### Given task
Rewrite the passage of the repository notes between "The experiments are" and "(terminal) $ .", inclusive, replacing "download_extract_MIND.sh" with "fetch_MIND.sh".

This repository is for the paper Neural News Recommendation with Collaborative News Encoding and Structural User Encoding (EMNLP-2021 Findings).

Dataset Preparation

The experiments are conducted on the 200k-MIND dataset. Our code will try to download and sample the 200k-MIND dataset to the directory ../MIND-200k (see Line 140 of config.py and prepare_MIND_dataset.py).

Since the MIND dataset is quite large, if our code cannot download it successfully due to unstable network connection, please execute the shell file download_extract_MIND.sh instead. If the automatic download still fails, we recommend to download the MIND dataset and knowledge graph manually according to the links in download_extract_MIND.sh.

Assume that now the pwd is ./NNR, the downloaded and extracted MIND dataset should be organized as

(terminal) $ bash download_extract_MIND.sh # Assume this command is executed successfully
(terminal) $ cd ../MIND-200k && tree -L 2
(terminal) $ .
             ├── dev
             │   ├── behaviors.tsv
             │   ├── entity_embedding.vec
             │   ├── news.tsv
             │   ├── __placeholder__
             │   └── relation_embedding.vec
             ├── dev.zip
             ├── train
             │   ├── behaviors.tsv
             │   ├── entity_embedding.vec
             │   ├── news.tsv
             │   ├── __placeholder__
             │   └── relation_embedding.vec
             ├── train.zip
             ├── wikidata-graph
             │   ├── description.txt
             │   ├── label.txt
             │   └── wikidata-graph.tsv
             └── wikidata-graph.zip

Environment Requirements

Dependencies are needed to be installed by

bash install_dependencies.sh

Our experiments require python>=3.7, torch==1.12.1, and torch_scatter==2.0.9. The torch_scatter package is necessary. If the dependency installation fails, please follow https://github.com/rusty1s/pytorch_scatter to install the package manually.

Stored items from a collection
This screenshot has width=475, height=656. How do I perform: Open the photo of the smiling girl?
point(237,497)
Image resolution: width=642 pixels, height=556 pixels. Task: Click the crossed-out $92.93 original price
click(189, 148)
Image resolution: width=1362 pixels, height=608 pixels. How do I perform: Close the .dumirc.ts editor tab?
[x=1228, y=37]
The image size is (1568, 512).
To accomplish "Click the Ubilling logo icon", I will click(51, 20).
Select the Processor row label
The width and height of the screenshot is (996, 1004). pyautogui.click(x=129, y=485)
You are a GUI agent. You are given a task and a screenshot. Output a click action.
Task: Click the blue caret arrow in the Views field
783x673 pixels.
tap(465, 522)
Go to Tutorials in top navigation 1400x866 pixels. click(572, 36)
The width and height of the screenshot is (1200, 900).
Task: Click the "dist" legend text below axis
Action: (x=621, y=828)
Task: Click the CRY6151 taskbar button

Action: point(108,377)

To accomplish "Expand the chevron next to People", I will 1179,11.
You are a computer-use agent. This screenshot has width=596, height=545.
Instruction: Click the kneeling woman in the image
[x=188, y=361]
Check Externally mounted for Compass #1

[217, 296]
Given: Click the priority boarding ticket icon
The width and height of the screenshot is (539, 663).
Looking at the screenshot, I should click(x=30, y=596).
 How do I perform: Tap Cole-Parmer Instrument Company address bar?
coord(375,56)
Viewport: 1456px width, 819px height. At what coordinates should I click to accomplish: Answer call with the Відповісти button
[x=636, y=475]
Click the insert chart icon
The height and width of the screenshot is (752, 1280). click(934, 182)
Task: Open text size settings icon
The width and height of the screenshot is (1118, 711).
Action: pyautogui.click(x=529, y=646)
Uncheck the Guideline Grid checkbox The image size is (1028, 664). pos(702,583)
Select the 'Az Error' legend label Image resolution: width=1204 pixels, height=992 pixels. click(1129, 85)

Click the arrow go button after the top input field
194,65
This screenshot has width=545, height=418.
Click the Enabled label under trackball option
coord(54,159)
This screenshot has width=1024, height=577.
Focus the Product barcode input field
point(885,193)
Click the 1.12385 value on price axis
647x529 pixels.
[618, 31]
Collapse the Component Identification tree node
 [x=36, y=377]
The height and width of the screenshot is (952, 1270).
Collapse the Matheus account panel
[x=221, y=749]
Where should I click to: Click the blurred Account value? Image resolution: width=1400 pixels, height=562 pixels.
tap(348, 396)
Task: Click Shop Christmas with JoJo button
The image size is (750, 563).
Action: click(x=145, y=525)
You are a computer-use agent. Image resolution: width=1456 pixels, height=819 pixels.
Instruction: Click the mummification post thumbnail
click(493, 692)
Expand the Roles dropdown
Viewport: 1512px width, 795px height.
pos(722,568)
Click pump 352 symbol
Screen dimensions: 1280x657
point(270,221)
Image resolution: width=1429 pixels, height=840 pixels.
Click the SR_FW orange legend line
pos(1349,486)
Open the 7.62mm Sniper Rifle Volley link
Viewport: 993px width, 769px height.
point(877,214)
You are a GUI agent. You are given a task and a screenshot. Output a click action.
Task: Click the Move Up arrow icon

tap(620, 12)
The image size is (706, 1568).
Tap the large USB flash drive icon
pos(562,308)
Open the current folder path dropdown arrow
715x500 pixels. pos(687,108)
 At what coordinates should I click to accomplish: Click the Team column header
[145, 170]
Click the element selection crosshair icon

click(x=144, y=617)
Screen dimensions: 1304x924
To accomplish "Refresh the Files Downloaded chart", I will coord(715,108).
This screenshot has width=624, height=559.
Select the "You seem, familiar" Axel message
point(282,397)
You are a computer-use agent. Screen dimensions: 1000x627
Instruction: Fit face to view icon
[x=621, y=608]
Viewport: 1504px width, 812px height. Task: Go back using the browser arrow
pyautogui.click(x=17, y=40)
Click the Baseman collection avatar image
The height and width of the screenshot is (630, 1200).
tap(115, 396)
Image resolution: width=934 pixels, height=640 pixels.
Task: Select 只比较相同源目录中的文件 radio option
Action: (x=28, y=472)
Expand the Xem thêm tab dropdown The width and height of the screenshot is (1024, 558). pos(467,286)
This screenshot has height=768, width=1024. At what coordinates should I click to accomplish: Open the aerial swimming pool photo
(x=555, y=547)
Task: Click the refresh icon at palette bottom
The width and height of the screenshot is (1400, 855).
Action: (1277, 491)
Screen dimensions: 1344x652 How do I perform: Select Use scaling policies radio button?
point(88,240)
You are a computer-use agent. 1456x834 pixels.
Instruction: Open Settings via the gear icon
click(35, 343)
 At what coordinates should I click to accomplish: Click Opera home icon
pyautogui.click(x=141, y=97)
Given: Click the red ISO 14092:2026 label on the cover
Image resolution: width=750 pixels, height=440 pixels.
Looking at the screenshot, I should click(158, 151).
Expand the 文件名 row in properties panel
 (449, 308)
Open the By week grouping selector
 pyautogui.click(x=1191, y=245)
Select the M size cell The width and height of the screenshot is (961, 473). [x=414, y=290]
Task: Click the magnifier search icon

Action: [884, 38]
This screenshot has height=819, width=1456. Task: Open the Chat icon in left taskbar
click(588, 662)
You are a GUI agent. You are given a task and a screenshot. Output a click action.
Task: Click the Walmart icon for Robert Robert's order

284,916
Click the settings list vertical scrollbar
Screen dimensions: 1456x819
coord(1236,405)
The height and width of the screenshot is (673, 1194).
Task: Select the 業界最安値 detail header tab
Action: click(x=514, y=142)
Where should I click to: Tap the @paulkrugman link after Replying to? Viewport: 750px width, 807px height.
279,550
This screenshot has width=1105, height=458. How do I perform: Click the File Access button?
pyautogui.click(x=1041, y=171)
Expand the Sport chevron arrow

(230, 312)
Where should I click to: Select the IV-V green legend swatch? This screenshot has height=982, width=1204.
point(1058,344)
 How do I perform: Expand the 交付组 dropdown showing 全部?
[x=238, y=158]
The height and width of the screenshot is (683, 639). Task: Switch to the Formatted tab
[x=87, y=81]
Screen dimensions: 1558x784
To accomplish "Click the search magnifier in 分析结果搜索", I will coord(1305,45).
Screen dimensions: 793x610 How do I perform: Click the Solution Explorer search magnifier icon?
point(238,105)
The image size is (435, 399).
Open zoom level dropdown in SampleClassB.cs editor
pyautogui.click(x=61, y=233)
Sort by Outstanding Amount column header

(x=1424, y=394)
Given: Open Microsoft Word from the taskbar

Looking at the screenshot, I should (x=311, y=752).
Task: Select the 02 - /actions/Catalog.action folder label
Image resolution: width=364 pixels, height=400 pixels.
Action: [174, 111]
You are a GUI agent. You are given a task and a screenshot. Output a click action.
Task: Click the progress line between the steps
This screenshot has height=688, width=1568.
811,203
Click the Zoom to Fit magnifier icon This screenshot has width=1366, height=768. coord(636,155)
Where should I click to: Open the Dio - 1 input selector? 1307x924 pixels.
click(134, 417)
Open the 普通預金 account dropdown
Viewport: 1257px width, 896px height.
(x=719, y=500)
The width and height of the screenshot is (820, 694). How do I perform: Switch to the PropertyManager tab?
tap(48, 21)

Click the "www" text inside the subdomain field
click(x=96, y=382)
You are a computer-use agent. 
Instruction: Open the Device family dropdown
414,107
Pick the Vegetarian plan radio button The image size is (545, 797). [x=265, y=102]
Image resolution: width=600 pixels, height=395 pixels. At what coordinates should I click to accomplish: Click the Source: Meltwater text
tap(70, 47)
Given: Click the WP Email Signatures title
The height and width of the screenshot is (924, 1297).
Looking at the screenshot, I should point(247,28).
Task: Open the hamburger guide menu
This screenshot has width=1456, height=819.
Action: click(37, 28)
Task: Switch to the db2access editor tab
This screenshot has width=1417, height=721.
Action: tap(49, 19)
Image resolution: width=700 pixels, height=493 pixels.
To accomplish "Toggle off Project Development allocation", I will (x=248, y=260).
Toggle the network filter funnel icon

### Written solution
The experiments are conducted on the 200k-MIND dataset. Our code will try to download and sample the 200k-MIND dataset to the directory ../MIND-200k (see Line 140 of config.py and prepare_MIND_dataset.py).

Since the MIND dataset is quite large, if our code cannot download it successfully due to unstable network connection, please execute the shell file fetch_MIND.sh instead. If the automatic download still fails, we recommend to download the MIND dataset and knowledge graph manually according to the links in fetch_MIND.sh.

Assume that now the pwd is ./NNR, the downloaded and extracted MIND dataset should be organized as

(terminal) $ bash fetch_MIND.sh # Assume this command is executed successfully
(terminal) $ cd ../MIND-200k && tree -L 2
(terminal) $ .